The average hen-day production of laying hens of the ISA Brown strain in this study ranged from 83.23 to 84.56%. The results of this study are similar to those reported by Setiawati et al. (2016), where the average hen-day production of laying hens of the ISA Brown strain ranged from 86.10 to 89.20%.

 

In Table 2, the egg weight of laying hens ranges from 63.84 to 62.39 g/egg. This is due to the level of feed consumption remaining constant across treatments. As a result, the nutrients received by chickens such as protein, crude fiber, fat, minerals, vitamins, and other nutrients were relatively the same, so the egg weights produced among the treatments were similar. Feed consumption is one of the most important factors affecting egg weight (Saputra et al., 2016). The most important dietary factor that is known to affect the size of eggs is adequate protein and amino acids in the ration. Proteins and amino acids (especially methionine) are food substances that have the greatest role in controlling egg size, in addition to genetic factors and poultry body size (Leeson and Summers, 2005).

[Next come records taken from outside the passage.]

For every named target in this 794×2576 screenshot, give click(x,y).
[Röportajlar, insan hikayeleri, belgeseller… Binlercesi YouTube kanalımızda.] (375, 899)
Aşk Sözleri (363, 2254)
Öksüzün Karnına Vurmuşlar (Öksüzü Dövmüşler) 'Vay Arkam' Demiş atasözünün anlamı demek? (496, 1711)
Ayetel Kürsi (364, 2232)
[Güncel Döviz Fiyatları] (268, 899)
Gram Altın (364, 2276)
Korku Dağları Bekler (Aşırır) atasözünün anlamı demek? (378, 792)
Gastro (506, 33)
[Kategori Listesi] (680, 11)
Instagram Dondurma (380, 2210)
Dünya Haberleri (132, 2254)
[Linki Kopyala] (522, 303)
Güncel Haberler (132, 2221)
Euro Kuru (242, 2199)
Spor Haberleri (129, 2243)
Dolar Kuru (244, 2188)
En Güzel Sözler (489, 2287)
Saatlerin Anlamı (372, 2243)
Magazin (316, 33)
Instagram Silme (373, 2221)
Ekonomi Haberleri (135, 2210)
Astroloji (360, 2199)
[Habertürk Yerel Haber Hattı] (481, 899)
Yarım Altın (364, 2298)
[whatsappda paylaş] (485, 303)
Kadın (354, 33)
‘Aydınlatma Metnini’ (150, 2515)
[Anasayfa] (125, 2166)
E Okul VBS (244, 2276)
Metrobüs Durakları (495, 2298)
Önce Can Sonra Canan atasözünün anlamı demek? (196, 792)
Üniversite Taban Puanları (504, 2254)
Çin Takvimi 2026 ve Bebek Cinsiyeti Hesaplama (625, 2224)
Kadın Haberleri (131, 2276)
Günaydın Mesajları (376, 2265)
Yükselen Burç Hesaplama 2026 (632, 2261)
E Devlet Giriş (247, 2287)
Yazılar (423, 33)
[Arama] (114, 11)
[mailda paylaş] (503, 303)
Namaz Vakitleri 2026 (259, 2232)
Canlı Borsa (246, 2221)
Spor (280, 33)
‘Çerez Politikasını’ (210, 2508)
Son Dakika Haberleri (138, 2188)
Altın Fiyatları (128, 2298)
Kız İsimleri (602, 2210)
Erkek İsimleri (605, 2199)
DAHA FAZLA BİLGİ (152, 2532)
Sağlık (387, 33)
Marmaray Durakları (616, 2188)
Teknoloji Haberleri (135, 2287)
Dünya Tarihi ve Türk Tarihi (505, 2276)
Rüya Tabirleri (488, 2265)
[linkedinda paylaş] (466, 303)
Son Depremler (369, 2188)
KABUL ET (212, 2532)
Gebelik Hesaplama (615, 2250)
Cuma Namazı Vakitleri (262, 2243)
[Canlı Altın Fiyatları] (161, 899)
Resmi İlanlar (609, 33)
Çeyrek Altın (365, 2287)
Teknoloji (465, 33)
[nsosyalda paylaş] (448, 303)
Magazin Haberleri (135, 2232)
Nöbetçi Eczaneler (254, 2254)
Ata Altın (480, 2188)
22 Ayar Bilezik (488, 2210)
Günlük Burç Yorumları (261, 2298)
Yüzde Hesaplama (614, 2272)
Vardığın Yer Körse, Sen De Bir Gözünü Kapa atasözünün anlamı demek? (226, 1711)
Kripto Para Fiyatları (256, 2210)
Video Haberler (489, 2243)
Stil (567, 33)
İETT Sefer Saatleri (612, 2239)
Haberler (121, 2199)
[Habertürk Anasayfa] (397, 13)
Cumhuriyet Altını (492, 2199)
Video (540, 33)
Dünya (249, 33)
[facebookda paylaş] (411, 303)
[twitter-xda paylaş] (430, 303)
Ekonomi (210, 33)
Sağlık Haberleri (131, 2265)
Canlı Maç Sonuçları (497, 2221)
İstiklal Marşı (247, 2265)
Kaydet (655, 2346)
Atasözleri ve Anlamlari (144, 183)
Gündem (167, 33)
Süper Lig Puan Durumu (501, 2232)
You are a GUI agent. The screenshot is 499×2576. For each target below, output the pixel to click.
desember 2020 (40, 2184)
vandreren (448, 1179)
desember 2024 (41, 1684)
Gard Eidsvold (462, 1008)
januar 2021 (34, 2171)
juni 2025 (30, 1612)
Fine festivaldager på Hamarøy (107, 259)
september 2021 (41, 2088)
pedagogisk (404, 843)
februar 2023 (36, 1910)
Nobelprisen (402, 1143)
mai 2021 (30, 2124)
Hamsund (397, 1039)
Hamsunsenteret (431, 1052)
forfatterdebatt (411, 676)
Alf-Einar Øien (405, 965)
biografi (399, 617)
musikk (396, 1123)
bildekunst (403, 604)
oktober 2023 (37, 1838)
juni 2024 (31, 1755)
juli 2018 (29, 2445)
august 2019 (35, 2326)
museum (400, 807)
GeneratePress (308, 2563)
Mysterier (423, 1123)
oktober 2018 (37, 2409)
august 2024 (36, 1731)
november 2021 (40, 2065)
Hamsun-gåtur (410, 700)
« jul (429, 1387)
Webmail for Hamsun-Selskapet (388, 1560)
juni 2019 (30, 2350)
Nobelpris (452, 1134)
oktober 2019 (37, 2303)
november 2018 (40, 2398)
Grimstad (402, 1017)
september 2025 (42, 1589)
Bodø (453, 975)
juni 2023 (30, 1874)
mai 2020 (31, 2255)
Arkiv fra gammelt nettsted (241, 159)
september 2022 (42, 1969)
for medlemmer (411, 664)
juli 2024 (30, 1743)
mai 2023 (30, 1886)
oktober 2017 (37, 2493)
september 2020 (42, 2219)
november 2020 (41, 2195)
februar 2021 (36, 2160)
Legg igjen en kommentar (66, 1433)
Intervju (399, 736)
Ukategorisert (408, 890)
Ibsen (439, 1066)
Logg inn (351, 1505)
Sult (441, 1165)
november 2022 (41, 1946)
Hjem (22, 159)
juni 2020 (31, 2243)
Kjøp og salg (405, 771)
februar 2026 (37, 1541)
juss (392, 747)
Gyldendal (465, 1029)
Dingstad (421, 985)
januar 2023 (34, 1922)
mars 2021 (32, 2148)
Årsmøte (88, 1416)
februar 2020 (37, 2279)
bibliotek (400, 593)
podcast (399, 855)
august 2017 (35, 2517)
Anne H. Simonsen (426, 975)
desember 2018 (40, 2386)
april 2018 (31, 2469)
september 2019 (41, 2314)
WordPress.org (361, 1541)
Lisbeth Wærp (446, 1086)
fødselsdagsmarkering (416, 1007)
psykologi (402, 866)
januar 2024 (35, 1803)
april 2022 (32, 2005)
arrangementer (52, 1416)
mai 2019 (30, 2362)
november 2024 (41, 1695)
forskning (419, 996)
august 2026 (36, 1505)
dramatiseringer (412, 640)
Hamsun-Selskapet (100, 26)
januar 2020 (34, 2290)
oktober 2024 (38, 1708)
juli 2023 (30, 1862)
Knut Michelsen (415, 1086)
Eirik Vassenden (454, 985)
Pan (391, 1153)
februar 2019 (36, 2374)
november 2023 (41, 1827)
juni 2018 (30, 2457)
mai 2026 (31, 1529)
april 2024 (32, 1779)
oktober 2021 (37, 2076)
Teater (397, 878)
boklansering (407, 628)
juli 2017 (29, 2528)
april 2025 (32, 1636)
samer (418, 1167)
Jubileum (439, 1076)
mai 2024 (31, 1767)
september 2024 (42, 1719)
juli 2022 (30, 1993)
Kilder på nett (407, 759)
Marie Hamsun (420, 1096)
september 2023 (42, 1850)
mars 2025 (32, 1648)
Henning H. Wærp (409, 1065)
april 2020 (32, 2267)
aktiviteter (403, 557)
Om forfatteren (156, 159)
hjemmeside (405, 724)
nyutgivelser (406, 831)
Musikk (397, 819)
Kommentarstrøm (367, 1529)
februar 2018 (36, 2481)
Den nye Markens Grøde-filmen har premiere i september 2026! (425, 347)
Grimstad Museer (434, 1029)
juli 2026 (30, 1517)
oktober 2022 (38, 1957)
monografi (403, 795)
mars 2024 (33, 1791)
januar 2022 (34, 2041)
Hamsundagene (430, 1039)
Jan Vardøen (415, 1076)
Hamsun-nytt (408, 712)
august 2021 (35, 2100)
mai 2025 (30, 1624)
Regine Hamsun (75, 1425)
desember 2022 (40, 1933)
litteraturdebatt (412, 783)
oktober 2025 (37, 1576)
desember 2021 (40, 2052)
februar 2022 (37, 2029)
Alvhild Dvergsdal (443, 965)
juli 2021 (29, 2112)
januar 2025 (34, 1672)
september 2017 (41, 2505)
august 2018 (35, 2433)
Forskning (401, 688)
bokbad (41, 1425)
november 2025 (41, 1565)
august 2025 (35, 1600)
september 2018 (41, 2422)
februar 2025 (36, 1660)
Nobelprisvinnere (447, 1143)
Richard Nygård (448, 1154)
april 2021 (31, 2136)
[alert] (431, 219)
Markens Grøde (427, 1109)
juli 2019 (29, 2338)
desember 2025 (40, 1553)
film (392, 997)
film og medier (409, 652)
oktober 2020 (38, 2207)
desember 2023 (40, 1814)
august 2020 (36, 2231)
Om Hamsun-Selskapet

The average egg weights of the laying hens in treatment A, B, C, and D were 63.84, 63.11, 62.32, and 62.39 g/egg, respectively. The results of the study were higher than those reported by Pulupi et al. (2014), where the average weight eggs of laying hens ranged from 53.95 to 55.99 g/egg.

 

CONCLUSION

 

The substitution of corn with 40% sorghum, the addition of6% Indigofera leaf flour, and the provision of Waretha probiotics with treatments as high as 43x1012 CFU/mL did not interfere with the performance of laying hens.

 

ACKNOWLEDGMENTS

 

This study was supported by Non-Tax State Revenue funds from Andalas University (002GBI/UN16.6/PPM/PNBP/Faterna/2018, May 26, 2018). The authors are very grateful to Andalas University, which allowed us to conduct this study.

 

Conflict of interest

 

There is no conflict of interest.

 

 

authors contribution

 

Riesi Sriagtula carried out research and helped in making decisions. Ade Djulardi and Ahadiyah Yuniza provided input and criticism for article improvement, Wizna is the corresponding Author, and research organizer and Zurmiati helped with literature studies, data analysis, and helped with correction revisions of Advances in Animal and Veterinary Sciences.